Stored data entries
● ● ● ● ●
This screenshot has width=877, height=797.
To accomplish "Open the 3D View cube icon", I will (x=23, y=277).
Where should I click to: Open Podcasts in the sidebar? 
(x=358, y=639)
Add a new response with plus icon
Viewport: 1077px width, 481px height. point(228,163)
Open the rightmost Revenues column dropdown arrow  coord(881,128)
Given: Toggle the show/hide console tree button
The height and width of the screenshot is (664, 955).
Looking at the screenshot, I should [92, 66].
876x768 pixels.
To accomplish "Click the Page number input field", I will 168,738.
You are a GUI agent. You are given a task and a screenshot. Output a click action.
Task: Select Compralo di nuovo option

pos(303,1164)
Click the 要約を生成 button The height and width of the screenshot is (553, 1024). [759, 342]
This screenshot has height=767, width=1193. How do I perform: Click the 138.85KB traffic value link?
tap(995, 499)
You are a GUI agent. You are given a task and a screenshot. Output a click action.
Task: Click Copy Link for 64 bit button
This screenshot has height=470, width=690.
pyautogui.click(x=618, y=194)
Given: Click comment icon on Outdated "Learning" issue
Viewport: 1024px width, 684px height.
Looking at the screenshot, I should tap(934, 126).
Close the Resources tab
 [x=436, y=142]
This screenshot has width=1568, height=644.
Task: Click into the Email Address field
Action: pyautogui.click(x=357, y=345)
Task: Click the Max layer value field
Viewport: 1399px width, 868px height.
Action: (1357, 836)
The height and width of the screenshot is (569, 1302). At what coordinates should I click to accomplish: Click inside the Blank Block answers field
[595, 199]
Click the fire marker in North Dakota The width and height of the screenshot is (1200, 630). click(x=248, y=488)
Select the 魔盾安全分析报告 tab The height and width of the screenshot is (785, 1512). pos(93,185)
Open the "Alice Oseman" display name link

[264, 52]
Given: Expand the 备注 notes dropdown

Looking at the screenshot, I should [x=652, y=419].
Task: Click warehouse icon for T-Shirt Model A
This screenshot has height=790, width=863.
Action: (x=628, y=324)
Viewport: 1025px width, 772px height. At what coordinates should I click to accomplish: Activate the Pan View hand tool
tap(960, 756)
● ● ● ● ●
Direction –
Pull out each line of the records that contains the word "dropdown".

Result of the exercise –
Open the rightmost Revenues column dropdown arrow  coord(881,128)
Given: Expand the 备注 notes dropdown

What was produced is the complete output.